ANGALIA LIVE NEWS

Thursday, January 10, 2013

U.S. Mission to the United Nations in Tanzania


Sakila village had a problem with soil erosion. The 150,000 villagers who live skattered in the beautiful foothills of the Mount Meru volcano, are primarily subsistence farmers and livestock keepers. In recent years, rains have been washing their rich soil down into the valley below, leading to degradation of their land and less productivity. A World Food Programme (WFP) Food for Assets program has been employing villagers to dig contours into the hillside – they pay them with food for their families. Although a lot of labor goes into making these contours, the benefits have great.
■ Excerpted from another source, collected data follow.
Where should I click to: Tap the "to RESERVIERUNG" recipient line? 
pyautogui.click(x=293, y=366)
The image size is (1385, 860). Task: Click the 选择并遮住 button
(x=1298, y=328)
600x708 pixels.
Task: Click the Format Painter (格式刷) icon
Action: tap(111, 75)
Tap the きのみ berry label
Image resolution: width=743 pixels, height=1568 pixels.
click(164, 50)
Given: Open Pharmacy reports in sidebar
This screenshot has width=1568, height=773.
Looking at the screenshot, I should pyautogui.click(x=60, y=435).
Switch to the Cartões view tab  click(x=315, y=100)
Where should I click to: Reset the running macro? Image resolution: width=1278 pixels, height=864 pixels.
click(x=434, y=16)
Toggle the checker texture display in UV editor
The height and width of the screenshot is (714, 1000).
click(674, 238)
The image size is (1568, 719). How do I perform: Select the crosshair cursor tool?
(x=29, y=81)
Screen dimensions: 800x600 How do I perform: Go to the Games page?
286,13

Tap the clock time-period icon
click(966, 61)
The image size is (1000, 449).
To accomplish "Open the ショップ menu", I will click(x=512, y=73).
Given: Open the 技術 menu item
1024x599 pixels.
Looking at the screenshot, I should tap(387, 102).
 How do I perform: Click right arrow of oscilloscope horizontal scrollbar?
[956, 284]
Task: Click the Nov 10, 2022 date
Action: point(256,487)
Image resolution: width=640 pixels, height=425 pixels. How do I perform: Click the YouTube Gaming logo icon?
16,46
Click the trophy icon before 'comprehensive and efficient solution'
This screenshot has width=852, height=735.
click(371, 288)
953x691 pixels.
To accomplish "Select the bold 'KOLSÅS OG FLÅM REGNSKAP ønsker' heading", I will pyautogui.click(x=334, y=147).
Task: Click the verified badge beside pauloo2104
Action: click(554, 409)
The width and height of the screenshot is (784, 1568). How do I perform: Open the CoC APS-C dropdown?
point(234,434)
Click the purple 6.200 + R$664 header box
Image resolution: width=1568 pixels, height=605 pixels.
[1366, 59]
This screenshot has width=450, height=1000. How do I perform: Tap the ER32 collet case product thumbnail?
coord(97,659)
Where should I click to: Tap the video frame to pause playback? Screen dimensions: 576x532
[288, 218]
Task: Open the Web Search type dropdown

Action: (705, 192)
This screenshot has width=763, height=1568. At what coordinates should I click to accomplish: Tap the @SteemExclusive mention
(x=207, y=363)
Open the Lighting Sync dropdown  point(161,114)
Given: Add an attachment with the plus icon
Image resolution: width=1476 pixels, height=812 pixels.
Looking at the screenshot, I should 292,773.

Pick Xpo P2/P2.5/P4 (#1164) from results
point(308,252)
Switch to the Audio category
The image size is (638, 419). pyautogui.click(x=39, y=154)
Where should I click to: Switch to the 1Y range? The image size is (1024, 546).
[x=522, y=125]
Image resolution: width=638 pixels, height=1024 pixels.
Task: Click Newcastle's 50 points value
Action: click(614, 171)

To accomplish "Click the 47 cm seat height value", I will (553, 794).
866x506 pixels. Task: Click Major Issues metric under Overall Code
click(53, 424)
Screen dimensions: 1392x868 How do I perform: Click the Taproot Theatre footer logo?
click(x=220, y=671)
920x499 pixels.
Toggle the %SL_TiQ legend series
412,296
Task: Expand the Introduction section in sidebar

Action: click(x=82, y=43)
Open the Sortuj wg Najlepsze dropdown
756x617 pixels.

Whereas previously they were able to produce only about 3 bags of maize per acre, now they are able to produce 15. Some villagers at first did not want the contours dug into their land, but when they saw their neighbors’ production increase, they joined the projects as well. Ambassador Lane and the journalists accompanying him went to see the contours and then were warmly welcomed by some of the villagers. The Ambassador also helped distribute the food they were receiving in exchange for their days of worked.
This woman has impressed many people with her strength and determination. Maybe her name has helped her! Fortunata is a single woman raising three children in the village of Leki Tatu, in the Arusha region of Tanzania. She was struggling to make ends meet by farming ½ an acre of rice, until she joined the World Food Programme (WFP) Food for Asset program – it has turned her life around. Thanks to the new irrigation scheme for the village and with the help of best farming practices she was also taught, Fortunata was able to properly farm her small ½ acre rice plot. The production of her small plot improved so much that has earned enough money to build herself a new brick home to replace her mud hut (she keeps the chickens there now) and purchase two more acres of land. Now she can also pay to send her children to school.
This World Food Programme (WFP) Food for Asset program enables villagers of Leki Tatu in the Arusha region of Tanzania to improve their agriculture and nutrition by creating an irrigation scheme and community fishing ponds. Villagers are encouraged to work on constructing irrigation canals and fish ponds in exchange for food - they are paid a daily ration of maize, beans and vegetable oil for the work they do. Through the irrigation scheme the farmers have access to water on a regular basis in a drought prone area. Income generated from the sale of Tilapia fish from the community fish ponds goes towards a collective fund for the community. There are now 108 fish ponds in the village. The fish also means households can introduce much needed variety into thier diet.
Radio journalists Igor Strauss from France and Benjamin Jumbe of Uganda interview Rogatus Muhindi who is implementing the contour project.
The contours that are preventing erosion.